In accordance with the copending application, in the determination of power, a call may be made to memory location 72 of the data memory 58 and the number of x values stored therein determined for each line. The square of the number of x values for each line is accumulated in an array (box 130) representing the power of the alignment at the current alignment angle. The array of squares is stored, together with the current alignment angle (box 132), which may be a part of the data memory 58.

The alignment angle is now incremented by a selected amount, for example one degree (box 134). The power of the alignment is determined for alignments with a range of alignment angles. Selection of the range of alignment angles depends upon a number of factors, such as the expected range of alignment angles, the expected strength of the alignments, the expected number of alignments, etc. The greater the range of alignment angles, the greater the computation time for a given angle increment. For example, the range of skew angles tested may be +40 degrees to -40 degrees. Once incremented, the current alignment angle is tested to determine whether it falls within the selected range (box 136). If the current alignment is within the selected range, the locations of the white pass codes are translated (box 138). Several method of translating the locations of the pass codes exist, and their applicability depends on the coordinate system used, the memory size available, the speed of calculation required, etc.

If the current alignment angle falls outside of the selected range, the maximum power may be determined (box 140) by comparing the powers of the various alignments previously stored. The maximum power may then be output (box 142) in a wide variety of formats, for example in the form of the absolute angle, a spectrum of angles together with their powers, etc. The format of the output depends on the intended use of the results.

U.S. Pat. No. 5,001,766 discloses a method and apparatus for distributing and correcting rotational error (skew) between the dominant orientation of an image and a reference line by generating a file of picture elements representing the image with respect to the reference line, projecting the picture elements into contiguous segments of imaginary lines at selected angles across the file, counting the number of picture elements that fall into the segments and finding the projection that generates the largest value of an enhancement function applied to the segment counts.

SUMMARY OF THE INVENTION

The invention is directed to the provision of a method and apparatus for identifying document classes by the use of distinctive logotypes which can be detected in either the compressed domain or the uncompressed domain, and the provision of means for practicing the method. The logotypes are characterized in that they have angular alignments implicit in them which give rise to "alignment signatures" which are significantly different from signatures of documents that do not have such logotypes.

The logotypes are preferably comprised of spatially ordered sets of alignment structures, each of which generates a known and repeatable pattern of pass codes in the CCITT Group 4 encoding.

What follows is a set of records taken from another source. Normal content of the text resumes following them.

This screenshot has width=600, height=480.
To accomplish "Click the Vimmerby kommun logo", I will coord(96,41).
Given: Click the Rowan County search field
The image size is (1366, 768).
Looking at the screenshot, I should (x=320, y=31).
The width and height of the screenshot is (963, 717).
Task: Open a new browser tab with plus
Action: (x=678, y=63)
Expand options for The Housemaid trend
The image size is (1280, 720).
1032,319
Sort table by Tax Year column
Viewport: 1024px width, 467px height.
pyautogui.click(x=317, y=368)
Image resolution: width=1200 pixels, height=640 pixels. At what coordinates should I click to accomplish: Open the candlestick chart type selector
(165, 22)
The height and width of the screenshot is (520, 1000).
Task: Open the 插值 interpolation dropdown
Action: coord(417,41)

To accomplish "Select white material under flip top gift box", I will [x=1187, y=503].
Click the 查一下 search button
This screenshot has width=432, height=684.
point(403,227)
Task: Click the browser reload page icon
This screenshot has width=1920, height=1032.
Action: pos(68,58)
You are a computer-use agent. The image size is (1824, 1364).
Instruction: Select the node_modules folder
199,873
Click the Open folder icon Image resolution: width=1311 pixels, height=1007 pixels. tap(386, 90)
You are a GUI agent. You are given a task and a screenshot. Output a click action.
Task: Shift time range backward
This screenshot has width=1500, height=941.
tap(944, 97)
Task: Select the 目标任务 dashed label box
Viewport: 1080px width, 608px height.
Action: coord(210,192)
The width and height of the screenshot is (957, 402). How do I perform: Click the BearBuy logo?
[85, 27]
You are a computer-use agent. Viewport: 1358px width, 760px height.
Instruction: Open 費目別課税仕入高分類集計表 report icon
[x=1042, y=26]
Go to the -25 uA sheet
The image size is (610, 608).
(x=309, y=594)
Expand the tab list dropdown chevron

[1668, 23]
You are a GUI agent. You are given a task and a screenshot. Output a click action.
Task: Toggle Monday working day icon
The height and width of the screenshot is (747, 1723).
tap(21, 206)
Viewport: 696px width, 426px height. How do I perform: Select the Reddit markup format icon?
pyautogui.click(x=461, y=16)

While a minimum of three sets of alignment structures are theoretically required, substantially more than three are preferred, for example, 20 or more depending primarily on image noise, rotation (skew) and detectability of logotypes from user message. In the presence of usually expected levels of noise, 80 chevron-type alignment structures has been found to be acceptable. Analysis of the "color" and distribution of the locations of the pass codes gives rise to an alignment signature characteristic of individual logotypes. The signatures of input documents are compared with known statistics for documents of the desired class.

The logotype is preferably, although not necessarily, provided at the top of a document. The logotype detection technique also preferably uses the power of alignment angles generated from the compressed image. A signature of an image is generated by computing the power at a range of alignment angles. If the signature matches the signature of a known logotype, the logotype is detected.

BRIEF DESCRIPTION OF THE DRAWINGS

In order that the invention may be more clearly understood, it will now be disclosed in greater detail with reference to the accompanying drawings, wherein:

FIG. 1 is a block diagram of a computer system that may be employed by the present invention as well as that of the copending application;

FIGS. 2a, 2b and 2c illustrate prior art encoding modes of the CCITT Group 4 compression standard;

FIGS. 3a and 3b illustrate the location of fiducial points based upon pass codes of the CCITT Group 4 compression standard on unskewed and skewed text, respectively;

FIGS. 4a and 4b illustrate the location of fiducial points based on white pass codes of the CCITT Group 4 compression standard, respectively;

FIG. 5 illustrates a known flow diagram that may be employed in the method of the present invention;

FIG. 6 illustrates another known flow diagram that may also be used in the method of the present invention;

FIGS. 7a and 7b illustrate chevrons which may be used as alignment structures in the invention;

FIG. 8 is an illustration of a suitable logotype in accordance with the invention;

FIG. 9 illustrates the white pass and black pass signatures of the logotype of FIG. 8;

FIG. 10 is a flow diagram corresponding to the flow of FIG. 5, for detecting black passes;

FIGS. 11a and 11b illustrate a facsimile sheet with a logotype in accordance with the invention, and the signature thereof, respectively; and

FIGS. 12a and 12b illustrate a facsimile sheet similar to that of FIG. 11a but without the logotype, and the signature thereof, respectively.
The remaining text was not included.